American pet store chain

Mud Bay is an American employee-owned pet store based in Olympia, Washington, with locations throughout the Pacific Northwest. The company was founded in 1988, in a 1905 feed store at Mud Bay Road and Kaiser Road in Olympia.

The first store on Mud Bay Road was originally called "Mud Bay Grainery [sic]", named after the previous occupant of the building, a health food store called "The Grainery [sic]". The owners soon re-spelled the business to "Mud Bay Granary", referencing the storage building for grain. In 2000, they acquired eight more stores and became a chain. In 2002, the company dropped the word "Granary" to become "Mud Bay" as it is now known. The chain expanded to 13 or 14 by 2004, and continued to expand through the 2009 recession: 17 stores by June 2009, 33 by 2015, 56 in Oregon and Washington by 2020. It was named Pet Business retailer of the year, 2015.

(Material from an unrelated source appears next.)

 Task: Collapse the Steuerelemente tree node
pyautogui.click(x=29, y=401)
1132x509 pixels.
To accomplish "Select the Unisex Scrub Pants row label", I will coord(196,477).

In 2015, Mud Bay announced that it would start an employee-stock ownership plan for its employees, effectively making it an employee-owned company. The co-CEOs, siblings Lars Wulff and Marissa Wulff, were inspired by The Great Game of Business to do so. On August 20, 2015, the owners and employees signed a "declaration of worker ownership" at the company's annual meeting at Green River Community College. For a few years after that, many of the company's decisions were made by a team called "The 20", most of whom were elected by employee-owner peers. Since the company reached over 500 employees in 2020, most decisions are now made by the executives, with the goal of standardizing all the 50+ stores.